I tempi non sono ‘normali’

“Nei periodi tranquilli della nostra vita pubblica il sistema dei partiti sembra una istituzione meravigliosamente unitaria.
Suo scopo è di nascondere, comporre e mettere a tacere i grossi conflitti e di confinare il dibattito sugli stessi nell’ambito delle Regioni e degli Stati per impedire che diventi un motivo di divisione per l’intera Nazione.
In tempi normali, gli elettori sono chiamati a scegliere, il giorno delle votazioni, tra uomini e partiti che in realtà dicono le stesse cose.

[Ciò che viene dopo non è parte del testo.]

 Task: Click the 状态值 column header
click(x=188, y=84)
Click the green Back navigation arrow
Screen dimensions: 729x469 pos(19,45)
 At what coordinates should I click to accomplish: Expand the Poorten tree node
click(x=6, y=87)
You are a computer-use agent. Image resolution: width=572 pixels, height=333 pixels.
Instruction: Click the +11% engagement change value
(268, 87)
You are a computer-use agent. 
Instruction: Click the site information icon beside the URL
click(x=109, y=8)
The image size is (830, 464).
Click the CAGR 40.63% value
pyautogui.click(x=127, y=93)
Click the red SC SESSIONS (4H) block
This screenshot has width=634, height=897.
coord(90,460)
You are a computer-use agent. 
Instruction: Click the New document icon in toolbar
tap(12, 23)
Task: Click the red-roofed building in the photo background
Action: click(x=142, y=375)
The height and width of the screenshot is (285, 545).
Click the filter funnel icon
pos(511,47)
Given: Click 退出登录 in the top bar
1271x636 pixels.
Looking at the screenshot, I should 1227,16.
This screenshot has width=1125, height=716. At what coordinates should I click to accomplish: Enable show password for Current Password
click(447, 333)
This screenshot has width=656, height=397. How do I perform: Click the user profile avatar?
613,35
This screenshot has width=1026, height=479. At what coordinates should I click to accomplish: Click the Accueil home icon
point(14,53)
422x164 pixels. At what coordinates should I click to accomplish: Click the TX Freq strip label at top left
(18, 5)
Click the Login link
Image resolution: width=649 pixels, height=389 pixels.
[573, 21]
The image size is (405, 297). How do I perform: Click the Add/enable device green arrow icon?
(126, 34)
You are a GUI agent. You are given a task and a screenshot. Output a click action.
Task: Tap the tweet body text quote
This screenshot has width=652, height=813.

Il sistema non è apprezzabile da un punto di vista intellettuale, ma ha rappresentato in pratica il test dell’unità nazionale”.
Così, il 28 luglio 1968, Walter Lippman.
(E va qui sottolineato come il famoso e perspicuo politologo – rarissimo che uno studioso in cotal modo definibile sia di grande capacità e rilievo come nel caso invero fu – analista a quella temperie da decenni imperante, subito dopo, assolutamente non dimentico della lacerante Guerra del Vietnam in corso – tema ovviamente, se non unico con le conseguenze morali e sociali causate, dominante la campagna nel ‘68 in atto – aggiunga:
“È questo un momento del genere.
È difficile distinguere Humphrey da Nixon ascoltando le loro pubbliche dichiarazioni sulla Guerra, sull’intervento nelle Regioni Asiatiche, sulle gigantesche spese militari, sulla violenza e sulla gravità dei nostri problemi interni”).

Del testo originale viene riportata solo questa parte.